Floating in zero gravity (zero-G) is something that many people have fantasized about. The idea of drifting through the air without the weighty pull of Earth's gravity is, for some, incredibly appealing. But how high above Earth do you have to go to escape its gravitational tug and experience weightlessness?
Technically, "you can experience weightlessness at any altitude," said Lewis Dartnell, author and professor of science communication at the University of Westminster in the United Kingdom. The key, he said, is that you must be "freely accelerating towards the ground at the acceleration of gravity before air resistance builds up too much."

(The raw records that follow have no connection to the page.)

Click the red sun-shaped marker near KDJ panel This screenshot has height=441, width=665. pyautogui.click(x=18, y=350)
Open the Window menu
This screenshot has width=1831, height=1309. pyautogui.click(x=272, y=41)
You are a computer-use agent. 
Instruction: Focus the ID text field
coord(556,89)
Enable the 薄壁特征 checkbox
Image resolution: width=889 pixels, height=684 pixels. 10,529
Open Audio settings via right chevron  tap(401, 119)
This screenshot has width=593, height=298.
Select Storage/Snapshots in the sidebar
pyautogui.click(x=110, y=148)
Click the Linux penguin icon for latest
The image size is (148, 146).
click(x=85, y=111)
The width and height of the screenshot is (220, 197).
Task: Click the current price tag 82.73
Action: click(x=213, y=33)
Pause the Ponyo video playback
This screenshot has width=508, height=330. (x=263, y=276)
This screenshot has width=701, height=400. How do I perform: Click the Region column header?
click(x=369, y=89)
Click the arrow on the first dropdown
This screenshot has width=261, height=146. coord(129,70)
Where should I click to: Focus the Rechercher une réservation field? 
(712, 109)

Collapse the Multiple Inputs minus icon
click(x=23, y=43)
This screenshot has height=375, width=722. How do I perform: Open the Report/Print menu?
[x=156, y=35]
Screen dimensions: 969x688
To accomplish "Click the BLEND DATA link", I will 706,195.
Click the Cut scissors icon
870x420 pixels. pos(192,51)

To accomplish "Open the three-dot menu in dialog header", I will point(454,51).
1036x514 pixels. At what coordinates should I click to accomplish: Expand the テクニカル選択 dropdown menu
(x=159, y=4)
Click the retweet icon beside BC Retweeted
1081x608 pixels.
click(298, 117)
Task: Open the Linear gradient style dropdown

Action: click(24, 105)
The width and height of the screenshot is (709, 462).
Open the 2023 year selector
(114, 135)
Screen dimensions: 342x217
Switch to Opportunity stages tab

In other words, given that Earth's gravitational acceleration is 9.807 meters/seconds^2, a person falling at that same rate anywhere on our planet would experience a flash of weightlessness.
"Weightlessness depends on your flight path, not your altitude or weight," Steven Collicott, a professor at the School of Aeronautics and Astronautics at Purdue University in Indiana, told Live Science in an email.
Related: Where does Earth end and outer space begin?
Dartnell agreed, noting that the idea of "weightlessness" is easily misunderstood. "Weightlessness is more correctly known as 'microgravity,'" he said.
"Experiencing weightlessness doesn't mean the absence of gravity, just that you are freely accelerating with gravity," Dartnell told Live Science in an email. "You can experience weightlessness just by jumping off a step — before you hit the ground, your body will be in freefall for a very short period."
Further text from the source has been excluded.